The next thing his captors heard was that he was back in Perambalur by 4 p.m. renewing agitations with fresh vigour. “I managed to reach the edge of the forest and found a car on its way to Perambalur and requested to be dropped there,” he recalls.
Gurusami’s principal regret in life remains missing the Vedaranyam Salt Satyagraha March which commenced on April 13, 1930 from Tiruchi, as Rajaji, who led the march was determined to choose only 100 youths. Directed to carry out the satyagraha at a local level, Gurusami returned to his village and extracted salt from the highly saline sand in his village.
“Satyagraha was instrumental in abolishing fear in Indians. It boosted self- belief to defy the British. The police were stunned at the fortitude of the people, who continued despite being beaten up.”
A day spent in the company of Netaji, walking alongside Vinoba Bhave and participating in the Swadeshi and Bhoodan movements are the highlights of his life.
One memory Gurusami would carry to his grave is the eve of August 15, 1947. He describes the momentous moment: “On the night of August 14, no one slept. Every house had a lamp burning through the night. Some of us assembled in the Perambalur Taluk office by midnight. We were all waiting with the radio turned on to listen to Nehru declare our independence. When Nehru hoisted the flag in Delhi, great tumult broke out. People were shouting, ‘we are free, we are free.’ We went from village to village, hoisting the national flag.”
“That day people waited for hours to hoist the national flag. But now,’ his eyes gaze at me with unspeakable distress, “people hardly bother to turn up to hoist the national flag once a year.”
Gurusami laments the present state of politics and diminishing patriotism.
“In pre-independence, all the fighting and agitation was for the sake of the country. Today every conflict is self-driven. It is not patriotism that drives the nation, but craze for power and pelf,” says one of the oldest voters in the country. He claims he has not missed a single election since independence. His proudly shares his first vote was for P.Kakkan.

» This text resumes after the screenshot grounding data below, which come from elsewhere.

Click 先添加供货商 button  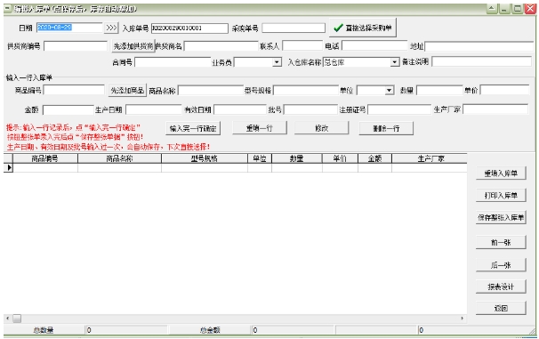point(133,46)
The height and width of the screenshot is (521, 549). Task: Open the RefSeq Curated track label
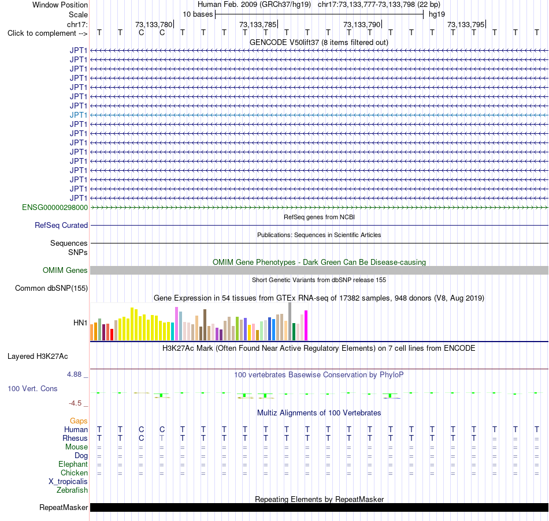(x=61, y=225)
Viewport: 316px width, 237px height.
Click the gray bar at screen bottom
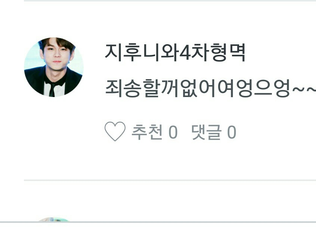158,222
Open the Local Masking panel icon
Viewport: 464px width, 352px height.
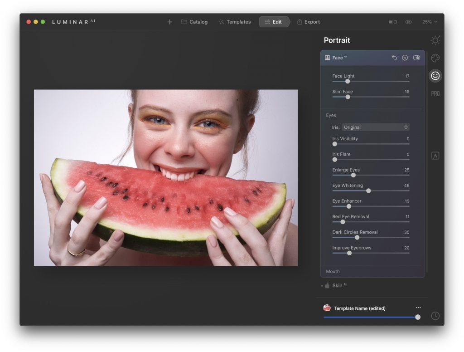(x=435, y=156)
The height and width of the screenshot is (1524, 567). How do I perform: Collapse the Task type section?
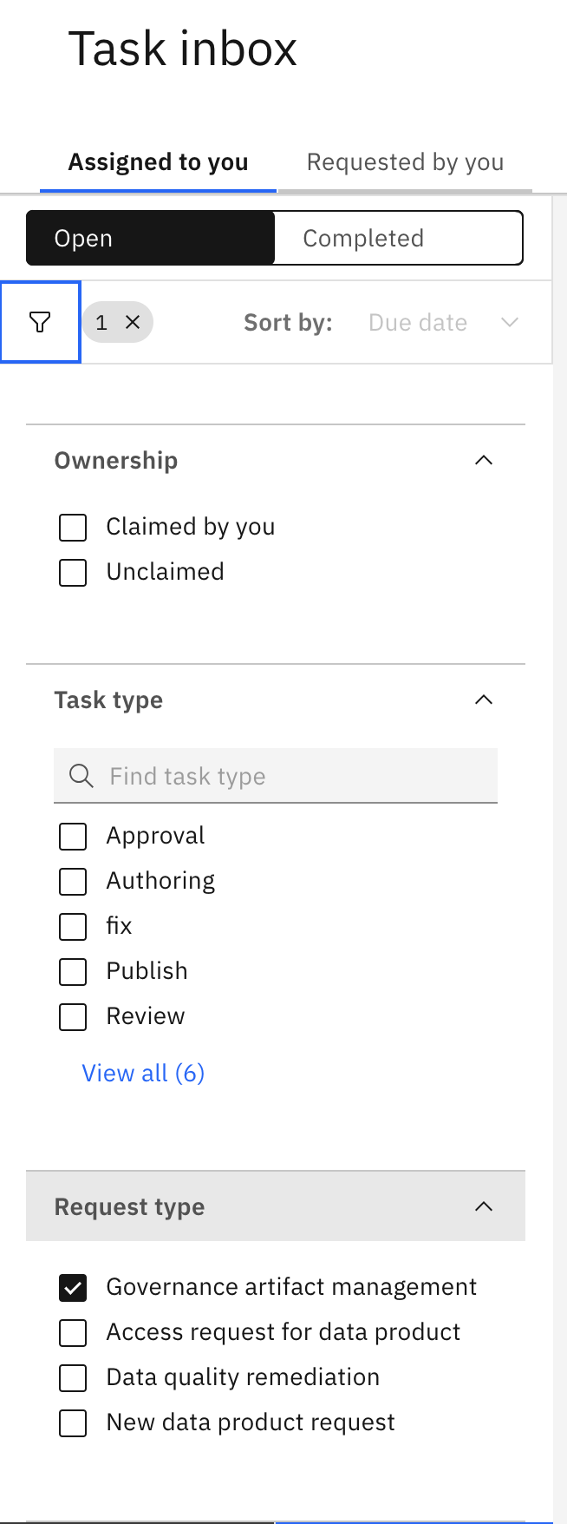(484, 700)
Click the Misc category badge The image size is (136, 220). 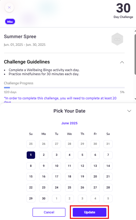point(10,22)
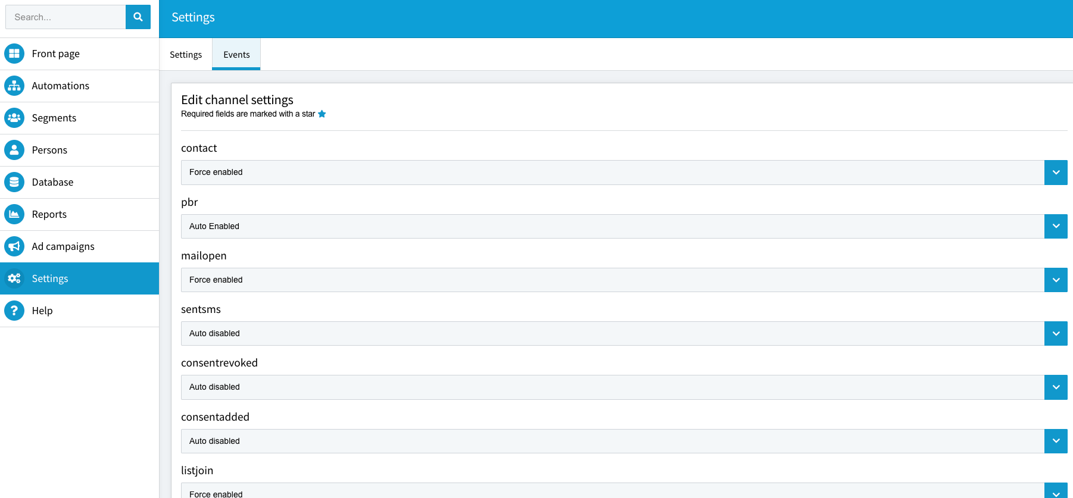
Task: Click the Help question mark icon
Action: (x=14, y=311)
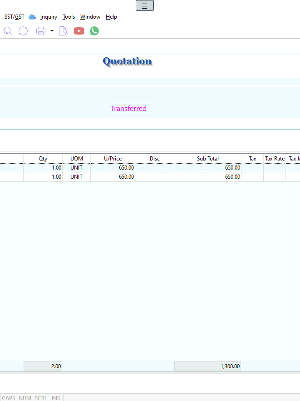Click the printer icon

click(41, 31)
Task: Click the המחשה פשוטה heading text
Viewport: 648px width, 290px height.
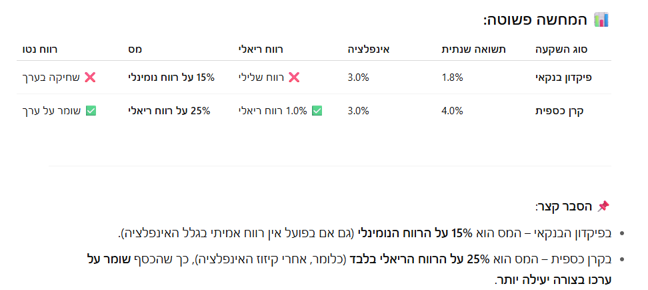Action: [x=535, y=20]
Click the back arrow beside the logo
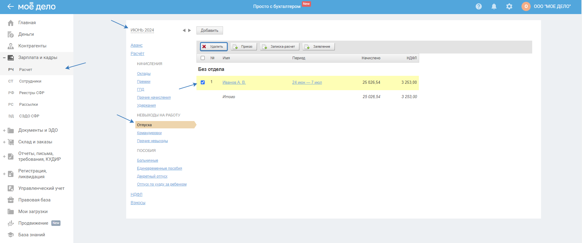The height and width of the screenshot is (243, 582). (x=10, y=6)
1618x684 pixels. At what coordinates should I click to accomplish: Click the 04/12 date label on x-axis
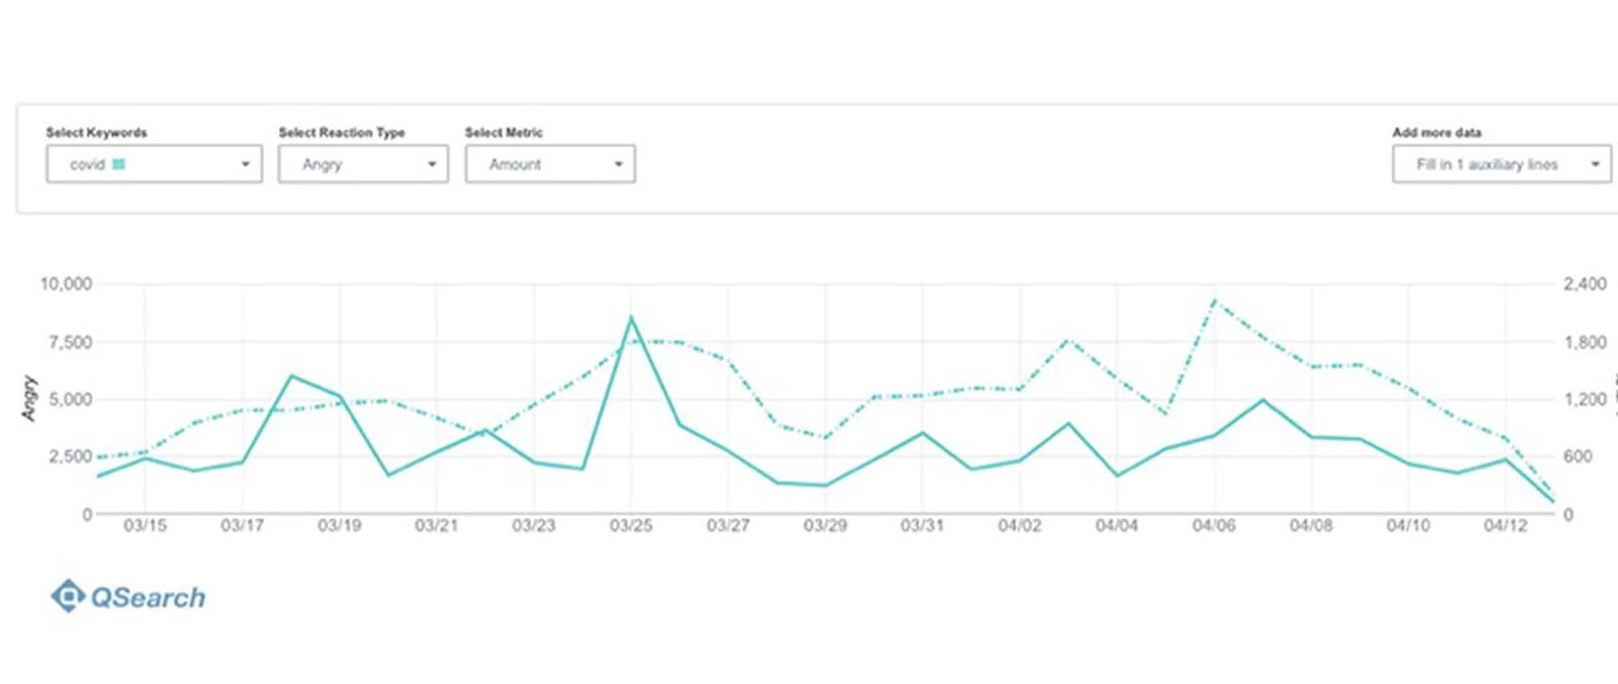1505,525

Despite his grievances, he reiterates that independence has brought a world of difference with development being the key word. “The country has changed so much, it is hard to believe this was where I was born. Before independence, the villages were in a sorry plight. There were no roads and not enough food. People used to wait for ammavasai, for a chance to eat rice.”
Poet at heart
Gurusami keenly updates himself through newspapers and television news. Present day movies do not appeal to him and yesteryear screen heroes like Thyagaraja Bhagavathar and Papanasam Sivan remain his evergreen favourites.
The patter of little feet is frequent in Gurusami’s house, with school kids dropping in to gaze at portraits of leaders they come across in history textbooks. “There are 300 children in the village school. They all drop by sometime or other,” he says with affection.
His favourite writer is Thirumoolar, though Bharathiyar holds a special place in his heart. “His poems can both stir you and melt you. I read him everyday, no one equals him,” says the patriot.
Wrinkled but steadfast, his quaint eyes that hold the wisdom of a Century, await the coming of yet another Independence Day. And we salute him on this occasion tomorrow!